**WORK ORDER**
Would you copy the records below, exactly and only from their first line through the line containing "Client Stories (47, 1835)", without any pictures?

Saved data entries
········

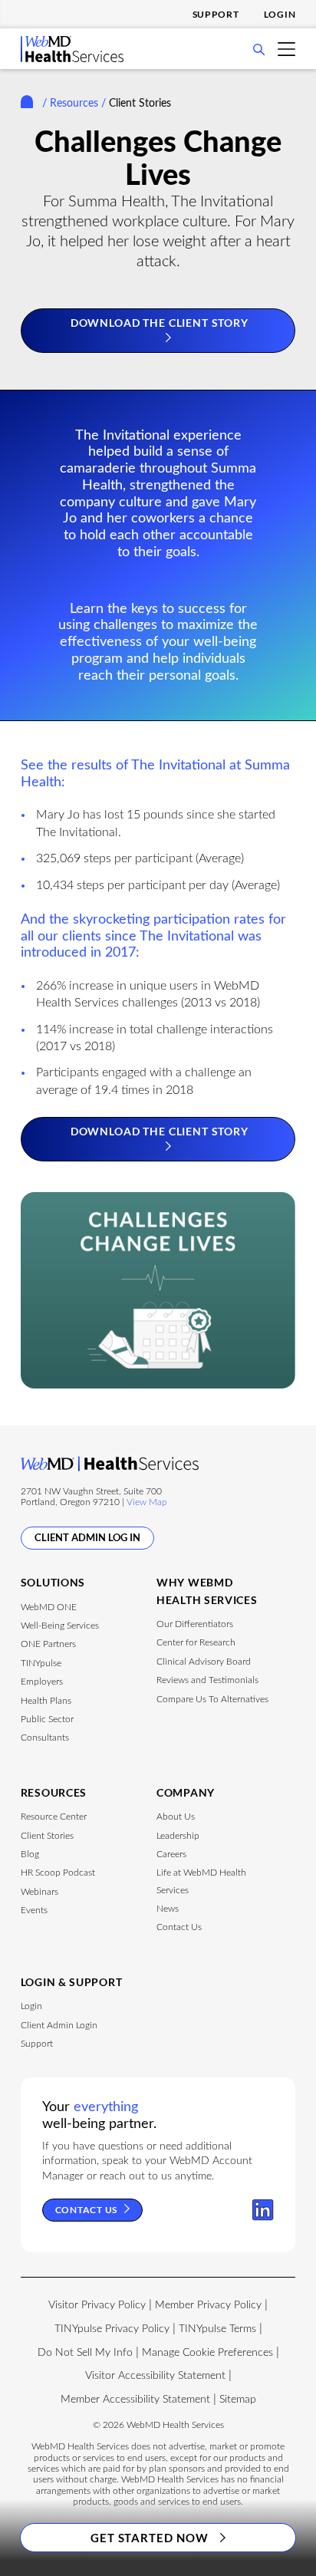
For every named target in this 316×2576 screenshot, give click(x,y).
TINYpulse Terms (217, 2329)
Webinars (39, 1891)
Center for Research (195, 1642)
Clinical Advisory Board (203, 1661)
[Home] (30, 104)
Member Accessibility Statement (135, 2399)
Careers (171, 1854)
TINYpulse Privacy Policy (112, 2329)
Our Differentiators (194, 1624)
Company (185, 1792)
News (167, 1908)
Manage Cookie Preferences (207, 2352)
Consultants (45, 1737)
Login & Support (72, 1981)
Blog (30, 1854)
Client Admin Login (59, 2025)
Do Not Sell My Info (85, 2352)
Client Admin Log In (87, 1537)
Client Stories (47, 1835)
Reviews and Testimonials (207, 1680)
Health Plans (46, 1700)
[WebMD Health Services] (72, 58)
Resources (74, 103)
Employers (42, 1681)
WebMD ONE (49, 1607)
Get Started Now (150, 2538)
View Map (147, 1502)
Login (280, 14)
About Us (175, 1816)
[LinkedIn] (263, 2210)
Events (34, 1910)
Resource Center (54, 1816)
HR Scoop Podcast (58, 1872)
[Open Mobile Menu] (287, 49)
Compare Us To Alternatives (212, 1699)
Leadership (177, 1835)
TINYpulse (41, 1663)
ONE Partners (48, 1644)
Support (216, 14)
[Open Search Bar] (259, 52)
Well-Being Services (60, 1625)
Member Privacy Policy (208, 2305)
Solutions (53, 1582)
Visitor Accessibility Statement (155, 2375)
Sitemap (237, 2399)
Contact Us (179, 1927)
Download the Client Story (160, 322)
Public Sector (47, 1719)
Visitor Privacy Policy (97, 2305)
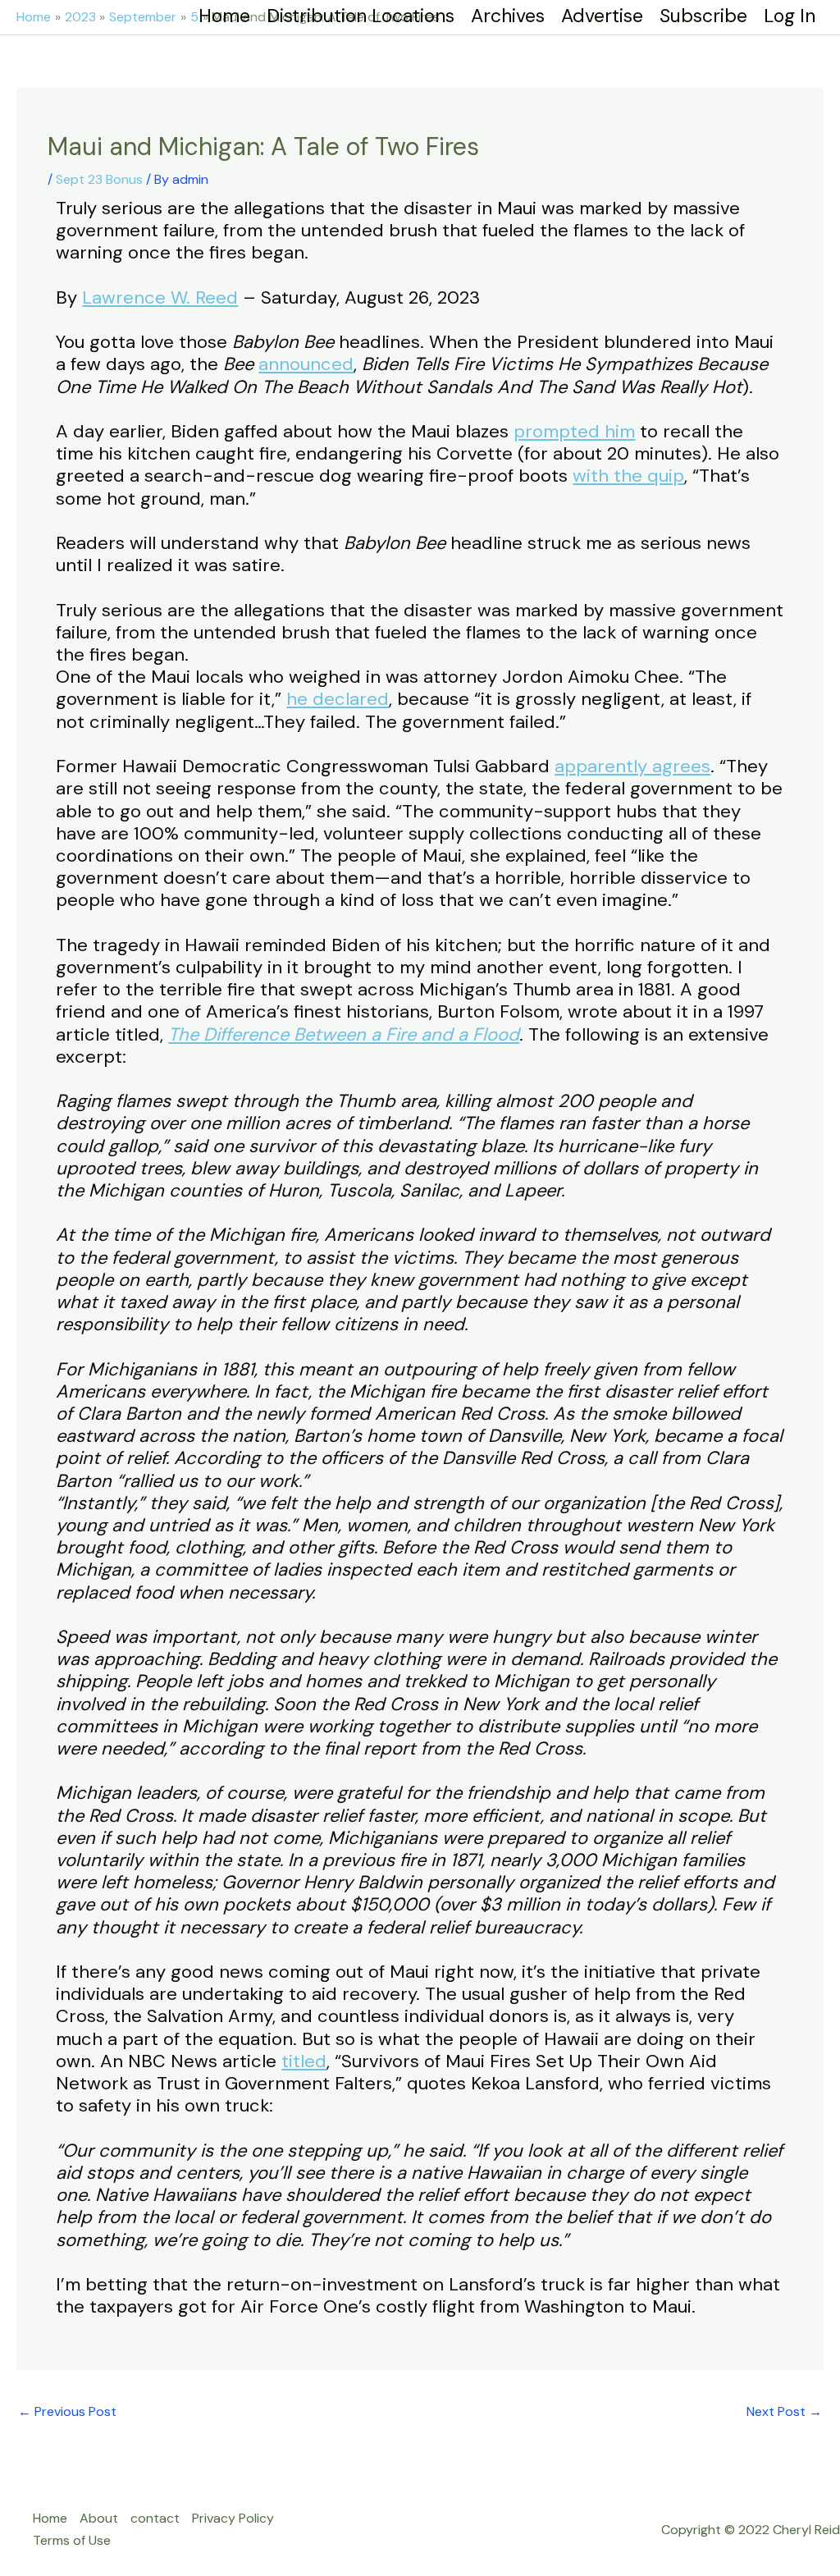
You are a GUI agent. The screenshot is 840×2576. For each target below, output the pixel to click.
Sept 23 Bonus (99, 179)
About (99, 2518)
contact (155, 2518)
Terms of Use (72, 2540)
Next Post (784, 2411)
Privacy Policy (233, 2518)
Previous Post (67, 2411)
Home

········

**SOLUTION**
For every named target in this 316×2576 screenshot, give click(x,y).
TINYpulse Terms (217, 2329)
Webinars (39, 1891)
Center for Research (195, 1642)
Clinical Advisory Board (203, 1661)
[Home] (30, 104)
Member Accessibility Statement (135, 2399)
Careers (171, 1854)
TINYpulse Privacy Policy (112, 2329)
Our Differentiators (194, 1624)
Company (185, 1792)
News (167, 1908)
Manage Cookie Preferences (207, 2352)
Consultants (45, 1737)
Login & Support (72, 1981)
Blog (30, 1854)
Client Admin Login (59, 2025)
Do Not Sell My Info (85, 2352)
Client Admin Log In (87, 1537)
Client Stories (47, 1835)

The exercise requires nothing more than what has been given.